• **Provided records**:

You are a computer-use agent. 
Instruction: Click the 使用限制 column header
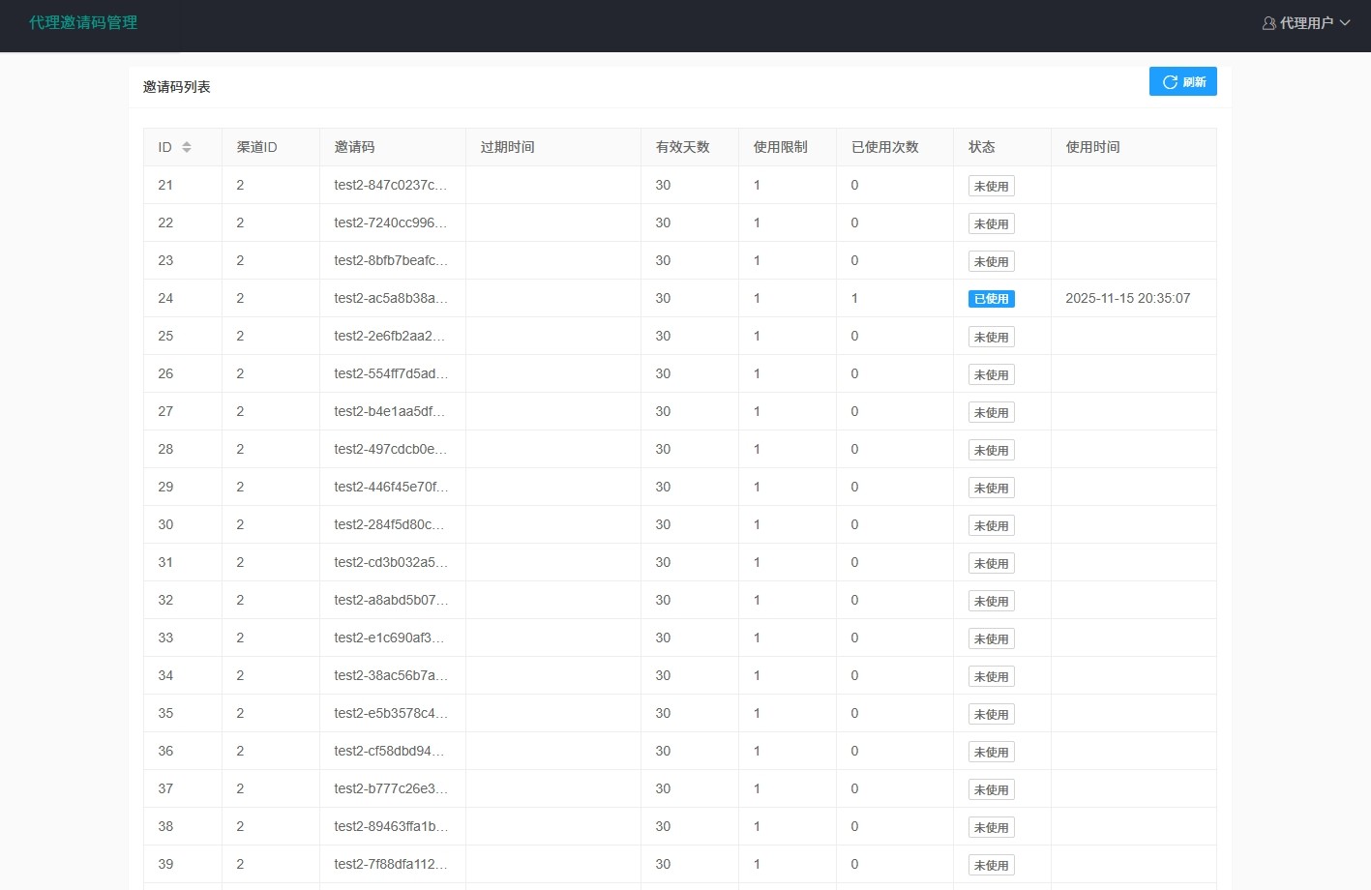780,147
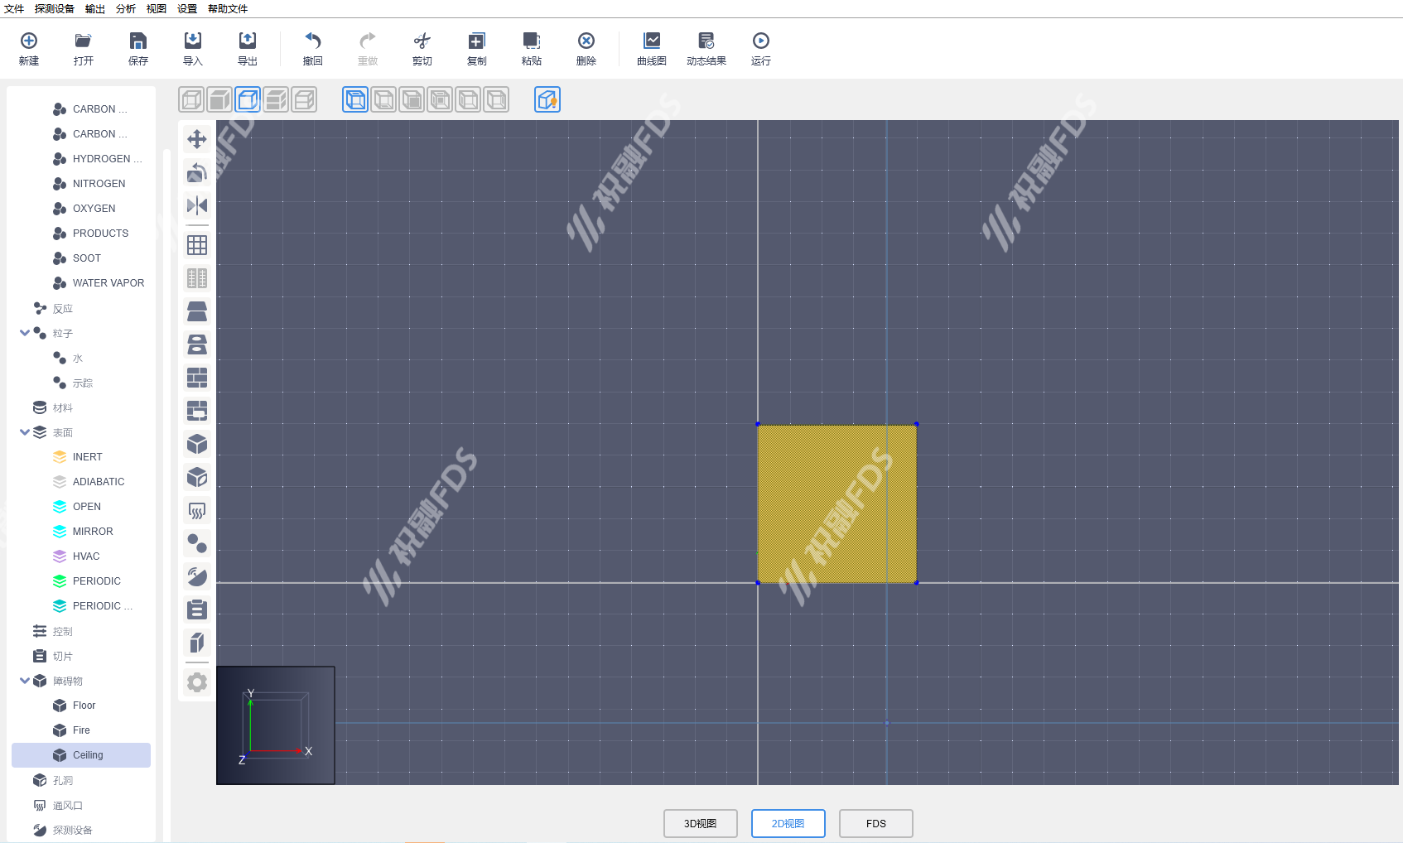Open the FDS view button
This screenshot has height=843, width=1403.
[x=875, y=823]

• **The problem**: Can you give these lines again, substituting "column heading" for "column header" and changing nothing else, with the pictures left out?

• **Final result**:
You are a computer-use agent. 
Instruction: Click the 使用限制 column heading
780,147
Open the FDS view button
This screenshot has height=843, width=1403.
[x=875, y=823]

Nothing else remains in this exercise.